● **INFORMATION GIVEN**:

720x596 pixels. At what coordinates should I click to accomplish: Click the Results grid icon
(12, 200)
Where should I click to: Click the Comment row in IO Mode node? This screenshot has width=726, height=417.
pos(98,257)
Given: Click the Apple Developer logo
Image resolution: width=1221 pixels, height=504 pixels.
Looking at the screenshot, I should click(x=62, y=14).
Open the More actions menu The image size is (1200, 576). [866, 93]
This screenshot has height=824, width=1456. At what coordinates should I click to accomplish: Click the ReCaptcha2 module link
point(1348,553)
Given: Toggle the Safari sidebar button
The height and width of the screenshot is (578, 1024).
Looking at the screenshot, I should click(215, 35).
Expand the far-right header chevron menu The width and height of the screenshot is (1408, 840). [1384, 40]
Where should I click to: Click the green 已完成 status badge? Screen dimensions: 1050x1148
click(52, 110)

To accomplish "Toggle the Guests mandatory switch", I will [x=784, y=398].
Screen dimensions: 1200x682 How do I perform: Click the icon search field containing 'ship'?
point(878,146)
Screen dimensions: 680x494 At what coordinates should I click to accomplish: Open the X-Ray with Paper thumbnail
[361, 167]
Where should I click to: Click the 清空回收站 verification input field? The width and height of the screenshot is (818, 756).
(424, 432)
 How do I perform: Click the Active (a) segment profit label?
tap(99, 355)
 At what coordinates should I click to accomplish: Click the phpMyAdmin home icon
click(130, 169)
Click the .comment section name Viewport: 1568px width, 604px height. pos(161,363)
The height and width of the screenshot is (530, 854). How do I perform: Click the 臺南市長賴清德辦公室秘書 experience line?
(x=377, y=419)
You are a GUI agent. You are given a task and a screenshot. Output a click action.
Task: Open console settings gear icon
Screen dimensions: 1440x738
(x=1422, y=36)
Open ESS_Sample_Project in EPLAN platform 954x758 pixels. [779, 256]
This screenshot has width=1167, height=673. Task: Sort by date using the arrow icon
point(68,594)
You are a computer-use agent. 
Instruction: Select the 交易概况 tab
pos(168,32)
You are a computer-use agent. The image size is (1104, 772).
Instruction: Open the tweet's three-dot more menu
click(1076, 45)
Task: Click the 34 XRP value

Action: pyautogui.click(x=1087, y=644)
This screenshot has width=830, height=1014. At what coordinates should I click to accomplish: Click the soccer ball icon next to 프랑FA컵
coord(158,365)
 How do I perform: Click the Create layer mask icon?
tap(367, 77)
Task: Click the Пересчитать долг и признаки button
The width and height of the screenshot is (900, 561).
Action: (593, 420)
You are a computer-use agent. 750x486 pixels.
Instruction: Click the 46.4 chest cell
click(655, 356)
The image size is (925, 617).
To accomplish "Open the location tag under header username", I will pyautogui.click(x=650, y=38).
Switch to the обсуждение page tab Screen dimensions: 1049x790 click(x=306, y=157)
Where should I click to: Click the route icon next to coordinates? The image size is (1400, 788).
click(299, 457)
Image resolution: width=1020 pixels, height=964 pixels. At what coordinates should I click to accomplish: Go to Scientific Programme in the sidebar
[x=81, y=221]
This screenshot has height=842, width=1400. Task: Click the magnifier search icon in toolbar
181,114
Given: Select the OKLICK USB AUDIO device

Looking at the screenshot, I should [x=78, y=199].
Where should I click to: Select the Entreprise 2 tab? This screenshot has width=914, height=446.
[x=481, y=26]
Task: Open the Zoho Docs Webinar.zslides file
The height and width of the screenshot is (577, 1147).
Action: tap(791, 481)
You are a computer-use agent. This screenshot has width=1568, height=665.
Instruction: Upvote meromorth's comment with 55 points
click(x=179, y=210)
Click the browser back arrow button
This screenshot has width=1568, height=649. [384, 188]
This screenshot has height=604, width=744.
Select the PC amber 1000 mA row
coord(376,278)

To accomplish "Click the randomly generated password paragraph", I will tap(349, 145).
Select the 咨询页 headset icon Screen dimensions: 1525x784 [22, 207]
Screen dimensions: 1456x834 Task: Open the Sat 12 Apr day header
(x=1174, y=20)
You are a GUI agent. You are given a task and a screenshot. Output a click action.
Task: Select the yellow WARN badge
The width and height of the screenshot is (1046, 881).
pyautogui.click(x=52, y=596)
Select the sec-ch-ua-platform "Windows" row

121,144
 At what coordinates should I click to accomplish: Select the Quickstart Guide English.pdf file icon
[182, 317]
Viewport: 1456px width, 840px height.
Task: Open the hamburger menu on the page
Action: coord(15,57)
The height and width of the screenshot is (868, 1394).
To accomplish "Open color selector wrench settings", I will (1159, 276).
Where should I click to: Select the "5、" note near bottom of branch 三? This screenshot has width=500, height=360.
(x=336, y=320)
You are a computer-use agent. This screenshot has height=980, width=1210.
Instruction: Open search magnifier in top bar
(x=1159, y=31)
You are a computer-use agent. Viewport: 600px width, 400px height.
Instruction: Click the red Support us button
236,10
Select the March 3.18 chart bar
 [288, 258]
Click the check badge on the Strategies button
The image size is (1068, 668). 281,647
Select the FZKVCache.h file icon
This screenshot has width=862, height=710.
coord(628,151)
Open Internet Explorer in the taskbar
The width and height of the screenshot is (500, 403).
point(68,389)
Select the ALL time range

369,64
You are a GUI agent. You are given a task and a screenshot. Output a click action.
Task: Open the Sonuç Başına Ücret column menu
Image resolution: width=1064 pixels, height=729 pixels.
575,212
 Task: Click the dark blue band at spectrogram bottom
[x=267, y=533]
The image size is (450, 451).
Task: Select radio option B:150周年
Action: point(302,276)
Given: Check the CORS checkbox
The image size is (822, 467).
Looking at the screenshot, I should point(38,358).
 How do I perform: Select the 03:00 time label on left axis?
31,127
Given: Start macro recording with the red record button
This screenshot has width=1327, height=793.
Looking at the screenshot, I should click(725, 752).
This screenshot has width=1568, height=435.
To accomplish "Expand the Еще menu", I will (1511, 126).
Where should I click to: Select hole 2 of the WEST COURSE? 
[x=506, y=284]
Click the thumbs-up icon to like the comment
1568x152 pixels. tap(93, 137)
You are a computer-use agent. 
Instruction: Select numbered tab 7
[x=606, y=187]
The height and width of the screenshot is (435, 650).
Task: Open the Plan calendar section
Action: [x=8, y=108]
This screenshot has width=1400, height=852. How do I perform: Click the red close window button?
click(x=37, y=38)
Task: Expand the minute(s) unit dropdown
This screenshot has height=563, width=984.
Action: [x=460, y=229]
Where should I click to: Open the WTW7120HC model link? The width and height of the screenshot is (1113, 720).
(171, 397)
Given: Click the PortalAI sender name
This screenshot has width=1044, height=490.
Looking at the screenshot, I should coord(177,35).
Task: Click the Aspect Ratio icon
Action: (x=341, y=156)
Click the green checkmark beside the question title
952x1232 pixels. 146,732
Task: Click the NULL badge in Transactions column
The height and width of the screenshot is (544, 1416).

● **EXERCISE PROMPT**: What you give back must be the stretch above, starting at the line with "Click the .comment" and ending at the line with "You are a computer-use agent. The", copied exactly.

● **ANSWER SECTION**:
Click the .comment section name Viewport: 1568px width, 604px height. pos(161,363)
The height and width of the screenshot is (530, 854). How do I perform: Click the 臺南市長賴清德辦公室秘書 experience line?
(x=377, y=419)
You are a GUI agent. You are given a task and a screenshot. Output a click action.
Task: Open console settings gear icon
Screen dimensions: 1440x738
(x=1422, y=36)
Open ESS_Sample_Project in EPLAN platform 954x758 pixels. [779, 256]
This screenshot has width=1167, height=673. Task: Sort by date using the arrow icon
point(68,594)
You are a computer-use agent. 
Instruction: Select the 交易概况 tab
pos(168,32)
You are a computer-use agent. The image size is (1104, 772).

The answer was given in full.